The final reason I'll give is less obvious.  Lets say you create a field
that you want mapped to a single column, but you also want functions to deal
with that column's data.  In this case you would wrap your, let's say,
String with an object to opperate on that data.  The problem with this is a
engine is forced to serialize the object and you end up with a binary column
in the database. I fiend ran into this when he wanted to store a formula
into a db column and have a function to calculate the formula.

> >
> > Now each entity is composed of a collection of cmp field field objects
and a
> > collection of foreign key fields (or relation table key fields). I'm
only
> > going to address foreign key fields here.  When the system starts it
> > initializes the cmp fields for every entity. After that is complete it
> > initializes the relationships.  For each cmr field in an entity, it
locates
> > the related entity and creates a set of foreign-keys that are a copy of
the
> > related entitie's pk field(s).
> >
> > Still with me?
> >
>
> I'm with you but I think this is the rub. Why are we creating a copy of
> the related keys? Since you alredy have to create the actual
> implementation of the data for the entity bean, you must have code to
> map set<field> and get<field>  calls into a  set/retrive  data out of
> the entity. Why not map the reference in the foreign key object to the
> entiy field and then just get it when you need it? Do they both not have
> to be in sync at all times anyway?

This is the problem, but not for the reasons you give.  The field I am
"copying" is from the other ejb object, and it is not really copying (more
like wrapping read the code if you really want to know). We need have a
seperate place to store the entity relation data.
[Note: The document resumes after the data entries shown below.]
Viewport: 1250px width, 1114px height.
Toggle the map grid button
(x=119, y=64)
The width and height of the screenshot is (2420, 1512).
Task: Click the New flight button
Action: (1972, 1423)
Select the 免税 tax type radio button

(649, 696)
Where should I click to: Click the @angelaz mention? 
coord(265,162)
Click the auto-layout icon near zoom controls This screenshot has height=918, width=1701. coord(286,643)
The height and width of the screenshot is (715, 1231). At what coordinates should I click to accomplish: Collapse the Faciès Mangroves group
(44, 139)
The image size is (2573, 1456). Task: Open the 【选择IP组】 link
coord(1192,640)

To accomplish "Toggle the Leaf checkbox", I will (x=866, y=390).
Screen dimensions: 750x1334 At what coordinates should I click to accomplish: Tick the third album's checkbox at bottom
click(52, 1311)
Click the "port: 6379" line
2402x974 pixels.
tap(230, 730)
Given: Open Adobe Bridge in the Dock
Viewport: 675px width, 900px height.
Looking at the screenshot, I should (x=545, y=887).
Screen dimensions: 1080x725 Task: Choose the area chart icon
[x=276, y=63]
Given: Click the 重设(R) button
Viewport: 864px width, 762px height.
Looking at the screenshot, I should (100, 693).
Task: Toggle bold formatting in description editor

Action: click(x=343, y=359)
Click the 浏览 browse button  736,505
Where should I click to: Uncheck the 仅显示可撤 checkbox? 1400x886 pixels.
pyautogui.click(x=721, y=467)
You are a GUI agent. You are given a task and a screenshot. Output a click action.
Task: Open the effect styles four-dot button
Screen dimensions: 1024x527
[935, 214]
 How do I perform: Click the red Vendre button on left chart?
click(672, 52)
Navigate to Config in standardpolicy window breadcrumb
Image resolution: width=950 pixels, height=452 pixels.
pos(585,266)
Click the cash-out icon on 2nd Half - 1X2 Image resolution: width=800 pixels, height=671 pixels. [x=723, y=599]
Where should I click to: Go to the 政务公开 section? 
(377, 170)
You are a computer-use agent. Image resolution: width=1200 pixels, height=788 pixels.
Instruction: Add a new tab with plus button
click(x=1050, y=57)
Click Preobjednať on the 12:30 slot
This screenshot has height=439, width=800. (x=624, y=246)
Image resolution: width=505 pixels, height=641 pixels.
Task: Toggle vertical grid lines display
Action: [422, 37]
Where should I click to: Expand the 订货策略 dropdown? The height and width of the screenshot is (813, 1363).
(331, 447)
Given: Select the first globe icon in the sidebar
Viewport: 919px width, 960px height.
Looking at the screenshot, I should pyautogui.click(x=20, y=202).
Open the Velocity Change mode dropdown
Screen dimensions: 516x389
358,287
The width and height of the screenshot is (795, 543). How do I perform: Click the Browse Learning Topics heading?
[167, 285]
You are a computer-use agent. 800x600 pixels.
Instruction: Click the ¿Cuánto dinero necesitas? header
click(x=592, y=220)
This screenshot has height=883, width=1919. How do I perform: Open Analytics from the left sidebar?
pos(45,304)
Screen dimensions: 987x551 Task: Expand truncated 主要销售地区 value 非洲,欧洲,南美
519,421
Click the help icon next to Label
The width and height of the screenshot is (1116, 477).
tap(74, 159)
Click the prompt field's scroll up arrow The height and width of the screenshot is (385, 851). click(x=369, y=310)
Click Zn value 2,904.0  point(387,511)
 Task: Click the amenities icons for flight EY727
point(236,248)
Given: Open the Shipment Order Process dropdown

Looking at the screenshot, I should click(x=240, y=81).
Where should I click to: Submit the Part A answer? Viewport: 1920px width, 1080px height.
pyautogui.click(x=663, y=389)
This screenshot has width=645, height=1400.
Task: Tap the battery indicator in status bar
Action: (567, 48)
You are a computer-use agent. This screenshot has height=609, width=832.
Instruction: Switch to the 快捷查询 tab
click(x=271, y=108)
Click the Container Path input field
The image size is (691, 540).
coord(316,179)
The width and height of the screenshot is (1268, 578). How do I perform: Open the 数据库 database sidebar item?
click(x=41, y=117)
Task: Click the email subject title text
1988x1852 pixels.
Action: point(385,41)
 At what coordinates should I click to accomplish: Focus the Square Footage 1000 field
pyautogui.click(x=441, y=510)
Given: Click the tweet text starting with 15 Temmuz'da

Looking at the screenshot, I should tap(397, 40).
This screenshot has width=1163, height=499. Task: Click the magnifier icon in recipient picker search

The problem is you want to
use this foeign key field to store the data for a cmp field, which is a
member of the primary key (BTW it wouldn't work even if it weren't a memeber
of the pk).

> > The problem you mapping presents is you want to use a field for both an
> > entity cmp and a relation foreign key field.  In the current code these
> > fields are different object.  The caching code is also field oriented,
so
> > you would end up with two distinct caches of the code. Which could be a
big
> > problem.
> >
>
> See above.
>
>
> > Ok let's take a step back and examine the mapping from the spec
perspecitve.
> > Using a pk field as a relationship foreign key presents a problem
because
> > the spec requres that a pk never change after ejbCreate but also
requires
> > that a relationship can not be set until ejbPostCreate.  This leads to
the
> > question, how exactly are you going to set the relationship?
> >
> > Any way, I don't think any of the above text is that important.
Although I
> > think what you ask will make your code not spec compliant, I also think
this
> > type of mapping is important.  I will look into adding support for this
type
> > of mapping, but it won't happen soon.  I am focusing on the features
> > required for spec compliance.  Then I am going to add performance
> > enhancements.  And finally additional features.
> >
>
> Yup, thats a problem. Looks like we would have to use 10.8.3 to get
> around it. I would not have a problem sticking in an primary key oid to
> get around it but it is just extra table space. I would agree though
> that unless it is easy to implement this would be a low priority.

Doh, this was my first suggestion. I most likely didn't explain it very
well. As a side note, the unknown pk stuff isn't implemented yet.

> > Ok that was a lot of babble.  I need to stop writting emails before I
get my
> > first cup of coffee.
> >
>
> Oh, you just must be so excited when you get my e-mails you just have to
> type! Not bad babbling without caffeine !

Thanks. Sometimes I go back and read thoes early morning emails, and think,
"I have know idea that I was saying here."